What is the most satisfying part of being a minister?
Preaching and pastoral care, and when someone says “thank you” for something I’ve said or done.
Please name one practically useful thing you learned in your current studies?
Conflict analysis and resolution, and a deeper understanding of religious transformation. The later two actually translate into curriculum and sermons.
What were the most interesting things you learned this summer?
About the enormous capacity for human irrationality from Dan Ariely and his colleagues who were the speakers of at Week Four of Chautauqua Institute.
How’s the puppy doing?
She’s growing bigger but no less fun. And she has stopped chewing on the house.
In what year do you see MVUC operating within its annual budget without draining the principal in the endowment fund? In your opinion, how important is it that we achieve that condition?
This year, 2015/16, due to generous gifts to Mount Vernon Unitarian Church from members in their estates. The recent well-executed drive to create the Legacy Fund has ensured the sustainability of our endowment fund. I think this is very important because it is going to become increasingly more difficult for younger members to pledge at the same level as previous generations due to changing economics, ie: more debt, lower pay. In order for churches to be financially viable, they’ll need to diversify their income, and using endowments may be one important option as long as the principle is secured.
Humility is an important part of many world religions. Do you see it as important in UU’ism? If so, how do you integrate it into your religious experience as a UU?
I think humility is very important to humanity, including UU’s. I see myself as a mystical humanist. My faith is in the human spirit, ability to engage in reason and awesome creativity, balanced by my knowledge of human tendency toward hubris (see my above comment on irrationality). My desire for and recognition of the mystical reminds me of humility, as well as to seek awe and wonder.
Why didn’t the church specify in its contract to renovate the Commons that construction debris should be recycled rather than landfilled in a methane-generating landfills, which recycles hardly at all?
I referred this question to Doug MacCleery, the chair of the Commons Improvement Committee. He said:
“The addition was mostly new construction. There was not much demolition.
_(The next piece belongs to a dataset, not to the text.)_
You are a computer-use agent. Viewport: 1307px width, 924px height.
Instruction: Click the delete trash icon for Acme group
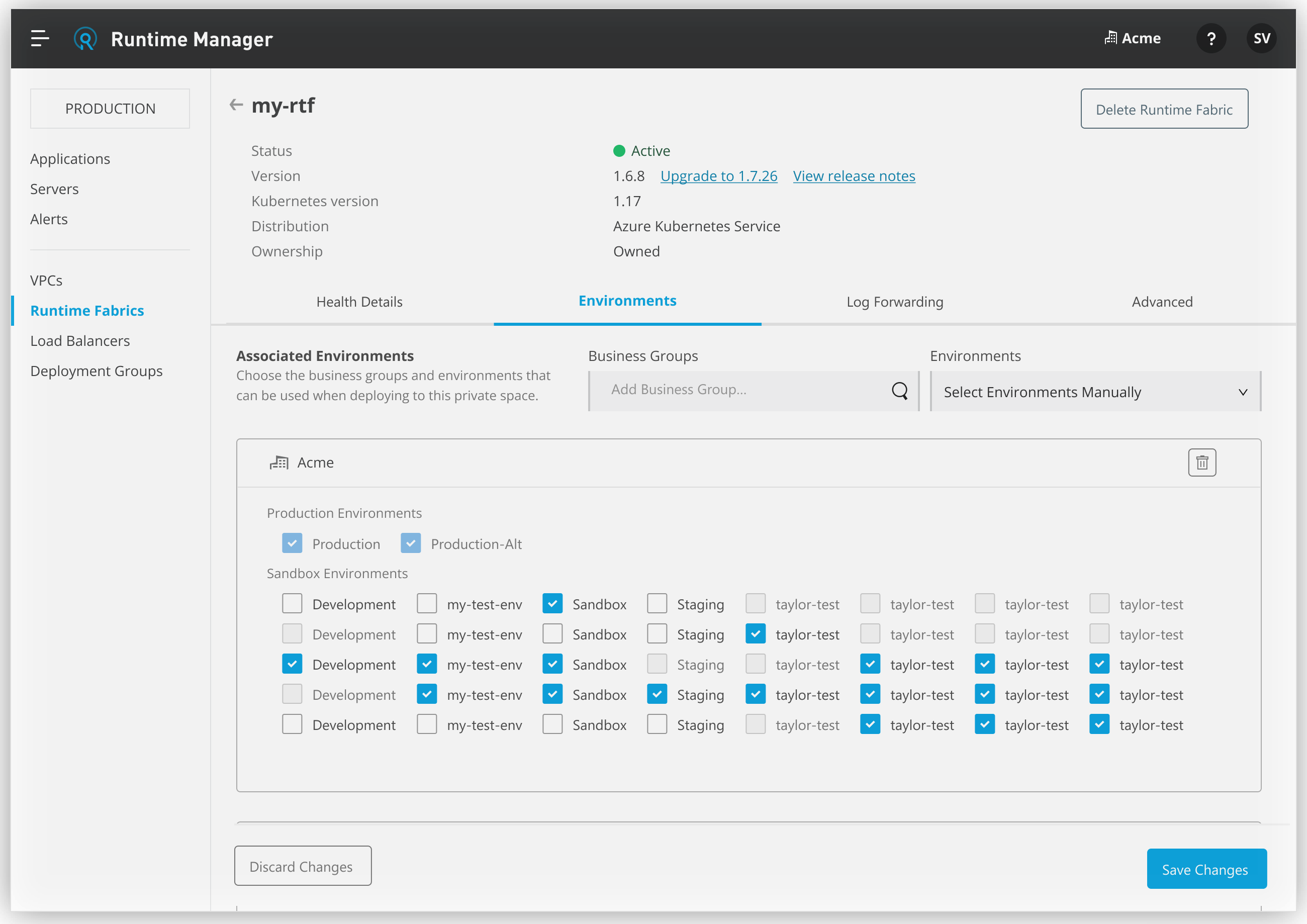pyautogui.click(x=1202, y=463)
The Commons Improvements Committee never discussed how the construction debris that was generated would be treated. I assume that Harry Braswell, as a LEED certified builder, recycled what material made sense.”
How do I encourage my kids to come to church when they want to do other things. (Also my spouse)?
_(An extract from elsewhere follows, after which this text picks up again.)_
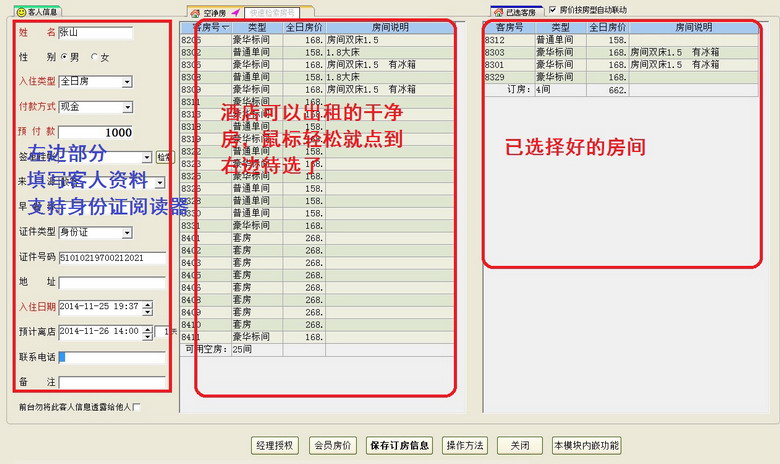Click the 联系电话 input field
Screen dimensions: 780x464
tap(112, 356)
>I referred this question to Ann Richards, our Director of Lifespan Spiritual Growth.
“Before you encourage anyone else, I would encourage you to think about what you hope your child (or spouse) will get out of attending Mount Vernon Unitarian Church. What will they get here that they won’t get anywhere else, doing all those other things? Why is it important to you? Being clear about this yourself will help you as you discuss it with your family members.
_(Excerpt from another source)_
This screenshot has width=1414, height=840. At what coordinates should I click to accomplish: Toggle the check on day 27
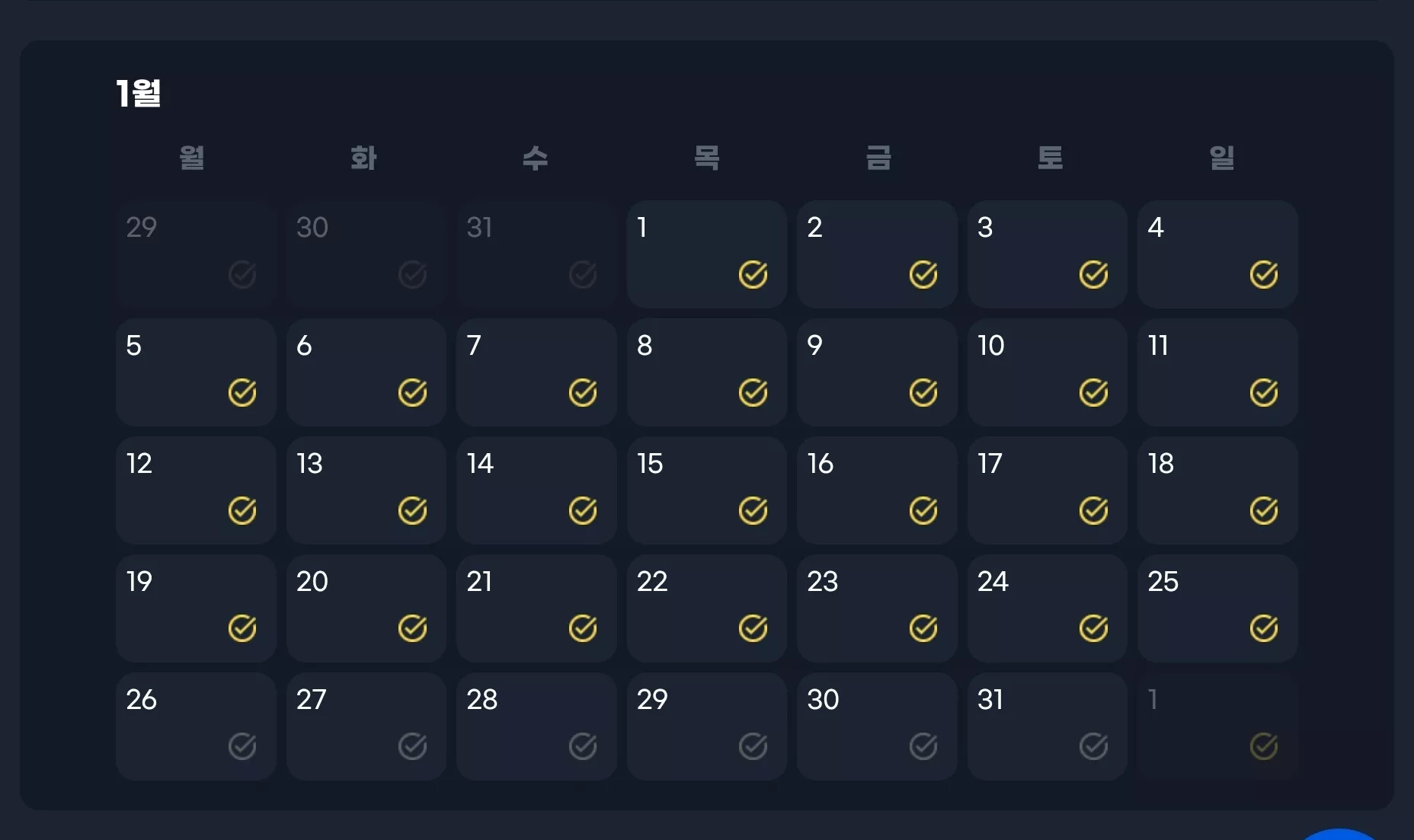click(412, 746)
“The reasons people go to church—or don’t go—are different for everyone. It’s important that your children both understand your goals for them, as well as that they feel that their concerns are respected and understood. Church is not a one-size fits all experience, as many other life experiences are. Make sure you have listened carefully to the reasons why family members don’t want to attend, then look for alternatives, ideas, negotiating points and ways to make sure your goals are met. Does your spouse not want to get up on Sunday mornings? Maybe you could listen to the sermon together later on podcast (in the car?), and you could talk about your reaction to it when you heard it in person. Does your 13-year-old feel he/she doesn’t have any friends at church? Ask if that child would like to invite a friend, and maybe have an overnight on Saturday before going to church the next day. Does your 11-year-old “just not like it,” unable to articulate his or her objections? Call me, Ann Richards, Director of Lifespan Spiritual Growth, to brainstorm ways to make the experience more friendly and enticing. Anything worth doing –such as going to church—is worth some time and effort. Let your MVUC friends and staff help you put some creative effort into addressing this problem.”
Thank you for all the great questions. We look forward to next years Question Box, so start thinking now about your questions. Of, course, you don’t have to wait a year to ask. You can visit our Contact Us page to see who may be the best equipped person to answer your need, or drop me a note and I will see how I can help you get the answers best I can.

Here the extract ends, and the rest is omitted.